El timbre del final había llegado a nuestro horario escolar. Tocaba volver a casa.
En cuanto al castaño de ojos esmeralda de cejas pobladas, no lograba desprogramar mi mente con las palabras de mi nonna: «Ese chico no es de fiar. Te la va a jugar, ya lo verás.»

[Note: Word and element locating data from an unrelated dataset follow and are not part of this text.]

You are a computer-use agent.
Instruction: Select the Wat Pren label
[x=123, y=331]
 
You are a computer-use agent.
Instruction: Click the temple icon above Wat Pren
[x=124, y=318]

Lo peor fue ver cómo se acercaba en una furgoneta blanca y que, al pasar enfrente de mis ojos, vi que tenía el logo de los guardias forestales de Zaragoza, provocaba que algo en mi interior, llámalo imprudencias o ilusiones rutinarias de conocer a una persona un poco más, se marcharon con él. Antes de subirse en el vehículo, me sonrió como quién pide disculpas después de romper la vajilla más cara de la casa y salir corriendo para evitar el castigo. No había confianza genuina en esa cara. Era distinto. Más bien se asemejaba a la tristeza.
—¡Ya estoy en casa!— Avisé al entrar en casa y des alzarme. El abrigo tampoco lo necesitaba. Allí estaba colgado desde diciembre. Lo cogí y lo subí a mi habitación para guardarlo en su funda del armario. Después, volví a bajar para hacerme la merienda: un sándwich triple de mermelada de arándanos y chocolate. Ñam, ñam.
La casa estaba demasiado tranquila.
No había nadie para ser las cinco de la tarde.
—¿Mamá has visto mi cartera y la carpeta de la inscripción de presentación para la universidad? —No te imaginas como me alegro de que me llamase «mamá» sin verme ni oírme.
Salí pitando, casi casi como una fecha, para darle un abrazo y se lo acabé dando a la pared.
—Ayyyy... Veo pajaritos del revés
Pasos.
Agradecí estar acostada en una postura idéntica a las que hacen las estrellas de mar, cuando les prohíbes seguir chupando el cristal de la pecera —por cierto, ni una te atrevas a robar. Te vigilo, que están en peligro de extinción—, en la moqueta del pasillo entre el despacho (sin tocar) de mi padre ausente y el lateral de la escalera improvisada para una obra que nunca se empezó y mucho menos se terminó.